Bitcoin Today - 3 mar 2026

Today’s Bitcoin brief: Michael Saylor’s Strategy buys $204M of Bitcoin in 101st purchase.

Bitcoin Today - 3 mar 2026

For this post, 20 articles were analyzed; below are the selected summaries.

Michael Saylor’s Strategy buys $204M of Bitcoin in 101st purchase. Strategy added another 3,015 BTC, pushing holdings above 720,000 BTC and continuing its long-running treasury accumulation model. The purchases were funded via equity and preferred issuance, tying corporate balance sheets more tightly to Bitcoin’s long-term performance. From a maximalist lens, this reinforces the scarcity narrative and ongoing corporate absorption of supply. It also highlights leverage and concentration risks if capital market conditions tighten.

ProCap boosts Bitcoin holdings to 5,457 BTC, aims to narrow NAV discount. ProCap added 450 BTC while simultaneously buying back shares trading below NAV, signaling active balance-sheet management in a weak market. The move underscores that Bitcoin-native treasuries are using drawdowns to average down and reduce market discounts. This supports the thesis that BTC is becoming a strategic reserve asset for newer public vehicles. The risk remains that these structures depend on sustained access to capital markets and favorable sentiment.

Smart Money Is Moving Into Bitcoin While Retail Quietly Walks Away. Flow data point to a divergence: a one-day spike in ETF inflows contrasted with a sizable pullback in retail flows on Binance. The story frames this as potential institutional accumulation while retail steps aside. For Bitcoin, the signal is supportive if sustained, as large entities can absorb supply without driving short-term volatility. Yet one-off inflow spikes can fade quickly, and the trend still needs confirmation.

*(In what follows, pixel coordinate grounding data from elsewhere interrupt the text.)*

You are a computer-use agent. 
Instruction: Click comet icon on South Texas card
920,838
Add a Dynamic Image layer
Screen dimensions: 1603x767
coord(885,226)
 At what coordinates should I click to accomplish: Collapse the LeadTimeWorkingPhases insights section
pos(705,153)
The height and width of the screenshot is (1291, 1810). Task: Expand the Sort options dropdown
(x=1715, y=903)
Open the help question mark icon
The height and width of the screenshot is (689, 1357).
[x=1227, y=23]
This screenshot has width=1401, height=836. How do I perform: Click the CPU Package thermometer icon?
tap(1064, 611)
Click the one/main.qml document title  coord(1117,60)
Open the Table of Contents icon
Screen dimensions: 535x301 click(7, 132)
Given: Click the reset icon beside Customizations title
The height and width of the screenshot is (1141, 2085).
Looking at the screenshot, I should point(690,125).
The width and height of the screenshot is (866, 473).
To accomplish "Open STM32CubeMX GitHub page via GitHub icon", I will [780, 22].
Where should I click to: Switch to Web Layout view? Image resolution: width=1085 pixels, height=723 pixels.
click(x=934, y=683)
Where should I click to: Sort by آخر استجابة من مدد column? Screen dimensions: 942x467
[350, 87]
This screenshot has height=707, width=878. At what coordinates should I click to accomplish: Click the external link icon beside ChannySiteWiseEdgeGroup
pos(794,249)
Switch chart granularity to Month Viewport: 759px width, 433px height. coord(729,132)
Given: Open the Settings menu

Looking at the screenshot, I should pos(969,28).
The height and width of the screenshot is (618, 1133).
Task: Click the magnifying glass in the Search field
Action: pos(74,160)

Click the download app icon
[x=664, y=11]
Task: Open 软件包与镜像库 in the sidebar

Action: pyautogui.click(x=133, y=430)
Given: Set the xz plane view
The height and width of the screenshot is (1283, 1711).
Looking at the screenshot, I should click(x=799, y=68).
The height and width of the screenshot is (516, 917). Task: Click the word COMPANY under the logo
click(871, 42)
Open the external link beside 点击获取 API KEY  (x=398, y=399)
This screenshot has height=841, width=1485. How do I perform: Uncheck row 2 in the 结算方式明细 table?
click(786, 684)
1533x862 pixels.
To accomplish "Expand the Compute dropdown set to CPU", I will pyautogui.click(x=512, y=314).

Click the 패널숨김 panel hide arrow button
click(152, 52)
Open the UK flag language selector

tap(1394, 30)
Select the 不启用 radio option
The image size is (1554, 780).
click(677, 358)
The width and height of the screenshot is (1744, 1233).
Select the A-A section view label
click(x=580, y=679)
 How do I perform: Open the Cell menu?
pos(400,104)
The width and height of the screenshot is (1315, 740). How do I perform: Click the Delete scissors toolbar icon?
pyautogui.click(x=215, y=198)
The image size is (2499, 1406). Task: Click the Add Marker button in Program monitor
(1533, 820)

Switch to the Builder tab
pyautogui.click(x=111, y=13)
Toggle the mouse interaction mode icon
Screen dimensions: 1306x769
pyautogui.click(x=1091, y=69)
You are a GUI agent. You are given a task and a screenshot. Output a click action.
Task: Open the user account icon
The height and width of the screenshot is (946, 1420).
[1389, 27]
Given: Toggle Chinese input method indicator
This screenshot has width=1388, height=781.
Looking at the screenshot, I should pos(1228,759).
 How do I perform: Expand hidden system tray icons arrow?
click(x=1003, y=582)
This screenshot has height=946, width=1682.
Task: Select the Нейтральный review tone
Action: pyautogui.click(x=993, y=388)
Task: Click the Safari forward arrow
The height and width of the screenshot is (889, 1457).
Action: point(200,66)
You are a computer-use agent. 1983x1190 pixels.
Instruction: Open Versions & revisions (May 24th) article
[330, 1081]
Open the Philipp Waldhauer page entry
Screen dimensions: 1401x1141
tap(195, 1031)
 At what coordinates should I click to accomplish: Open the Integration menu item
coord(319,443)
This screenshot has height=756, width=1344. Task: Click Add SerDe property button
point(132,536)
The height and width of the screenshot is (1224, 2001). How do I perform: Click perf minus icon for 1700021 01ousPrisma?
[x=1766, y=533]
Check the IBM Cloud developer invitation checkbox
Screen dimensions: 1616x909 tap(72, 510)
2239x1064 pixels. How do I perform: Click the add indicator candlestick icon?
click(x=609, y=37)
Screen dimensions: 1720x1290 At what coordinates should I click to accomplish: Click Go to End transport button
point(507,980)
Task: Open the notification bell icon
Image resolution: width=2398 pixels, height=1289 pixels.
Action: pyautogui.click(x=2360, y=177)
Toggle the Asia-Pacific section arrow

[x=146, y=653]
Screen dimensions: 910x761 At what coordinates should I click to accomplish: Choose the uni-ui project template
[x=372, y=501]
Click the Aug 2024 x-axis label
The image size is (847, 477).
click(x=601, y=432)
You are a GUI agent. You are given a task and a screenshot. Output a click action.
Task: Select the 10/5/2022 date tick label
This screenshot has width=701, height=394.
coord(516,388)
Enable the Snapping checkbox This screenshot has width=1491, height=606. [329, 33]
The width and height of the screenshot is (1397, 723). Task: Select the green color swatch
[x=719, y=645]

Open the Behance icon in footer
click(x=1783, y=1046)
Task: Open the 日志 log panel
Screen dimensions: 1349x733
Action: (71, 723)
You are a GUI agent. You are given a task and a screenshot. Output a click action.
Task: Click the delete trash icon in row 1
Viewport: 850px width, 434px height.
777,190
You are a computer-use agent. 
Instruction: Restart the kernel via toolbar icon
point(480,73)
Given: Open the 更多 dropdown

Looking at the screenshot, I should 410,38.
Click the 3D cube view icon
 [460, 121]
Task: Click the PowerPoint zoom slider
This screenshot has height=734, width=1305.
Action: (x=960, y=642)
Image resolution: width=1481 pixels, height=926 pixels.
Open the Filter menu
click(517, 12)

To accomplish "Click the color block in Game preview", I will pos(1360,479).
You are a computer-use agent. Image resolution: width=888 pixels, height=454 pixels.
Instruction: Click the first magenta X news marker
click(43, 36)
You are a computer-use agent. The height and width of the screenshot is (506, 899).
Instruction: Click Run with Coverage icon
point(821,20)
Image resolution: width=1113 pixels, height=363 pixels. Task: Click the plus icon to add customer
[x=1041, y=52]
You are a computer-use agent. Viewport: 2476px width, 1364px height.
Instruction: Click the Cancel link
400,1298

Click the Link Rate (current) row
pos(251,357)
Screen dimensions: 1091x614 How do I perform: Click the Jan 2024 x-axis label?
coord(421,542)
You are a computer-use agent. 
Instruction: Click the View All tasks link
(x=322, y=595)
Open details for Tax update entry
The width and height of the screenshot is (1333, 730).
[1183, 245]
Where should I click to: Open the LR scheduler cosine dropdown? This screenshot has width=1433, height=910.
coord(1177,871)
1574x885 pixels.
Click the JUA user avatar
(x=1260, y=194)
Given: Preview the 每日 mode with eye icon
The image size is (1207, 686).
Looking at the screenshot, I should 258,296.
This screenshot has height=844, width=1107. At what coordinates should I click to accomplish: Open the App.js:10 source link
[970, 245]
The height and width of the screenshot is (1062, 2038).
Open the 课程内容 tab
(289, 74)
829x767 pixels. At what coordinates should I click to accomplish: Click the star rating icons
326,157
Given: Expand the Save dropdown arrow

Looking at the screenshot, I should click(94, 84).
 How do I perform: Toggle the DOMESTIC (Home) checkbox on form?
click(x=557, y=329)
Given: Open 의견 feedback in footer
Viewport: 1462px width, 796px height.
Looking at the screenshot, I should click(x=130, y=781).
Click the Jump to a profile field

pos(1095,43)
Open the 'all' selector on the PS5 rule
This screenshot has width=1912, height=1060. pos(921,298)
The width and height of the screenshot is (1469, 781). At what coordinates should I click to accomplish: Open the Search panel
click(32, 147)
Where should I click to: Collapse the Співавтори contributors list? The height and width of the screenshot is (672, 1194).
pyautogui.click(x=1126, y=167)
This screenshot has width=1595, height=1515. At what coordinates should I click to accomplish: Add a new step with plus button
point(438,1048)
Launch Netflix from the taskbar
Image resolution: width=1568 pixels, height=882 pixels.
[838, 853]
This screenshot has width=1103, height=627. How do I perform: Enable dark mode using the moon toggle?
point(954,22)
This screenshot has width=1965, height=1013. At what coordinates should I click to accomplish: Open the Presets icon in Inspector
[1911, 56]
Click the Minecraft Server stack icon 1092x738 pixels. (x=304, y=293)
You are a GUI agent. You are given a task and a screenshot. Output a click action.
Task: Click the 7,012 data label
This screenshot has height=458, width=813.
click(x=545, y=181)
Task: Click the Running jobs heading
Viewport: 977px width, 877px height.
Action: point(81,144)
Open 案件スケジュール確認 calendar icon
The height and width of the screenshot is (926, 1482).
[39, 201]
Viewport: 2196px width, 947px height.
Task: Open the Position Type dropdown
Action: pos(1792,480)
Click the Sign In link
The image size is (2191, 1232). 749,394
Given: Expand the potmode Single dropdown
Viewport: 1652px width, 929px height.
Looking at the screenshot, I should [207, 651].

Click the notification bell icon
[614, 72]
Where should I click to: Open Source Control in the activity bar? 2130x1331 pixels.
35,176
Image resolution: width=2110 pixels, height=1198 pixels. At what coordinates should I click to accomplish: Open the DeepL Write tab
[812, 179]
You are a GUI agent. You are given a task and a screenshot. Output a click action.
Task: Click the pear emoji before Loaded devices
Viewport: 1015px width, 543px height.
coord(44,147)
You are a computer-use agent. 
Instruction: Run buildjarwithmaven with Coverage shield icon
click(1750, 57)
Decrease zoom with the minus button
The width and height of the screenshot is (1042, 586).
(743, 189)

US Bitcoin ETF Netflows Turned Positive for the First Time in Five Weeks. ETF netflows turned positive after a multi-week outflow streak, marking a tentative shift in institutional demand at lower price levels. This aligns with a broader pattern of cautious re-entry via regulated vehicles rather than direct spot buying. It reinforces the narrative that Bitcoin attracts capital when valuations reset. Still, a single positive week is a data point, not a full trend reversal.

Crypto funds rebound with $1B inflows after five-week slump. Crypto ETPs saw $1 billion in weekly inflows led by Bitcoin products, suggesting returning capital to the most liquid and regulated exposures. The emphasis on BTC over smaller assets signals a risk-off bias within crypto, favoring Bitcoin’s relative robustness. This supports the idea that Bitcoin remains the institutional on-ramp even in uncertain macro conditions. AUM declines and year-to-date outflows, however, show the recovery is still fragile.

Conclusion

The common thread is capital returning selectively to Bitcoin through corporate treasuries and regulated ETF channels, even as retail participation cools. That pattern strengthens the maximalist case for BTC as the primary monetary asset in the digital sector, while also reminding us that price cycles still respond to liquidity and market structure. If institutional flows persist, they can tighten supply and rebuild momentum, but leverage and regulatory constraints remain the key fault lines to monitor.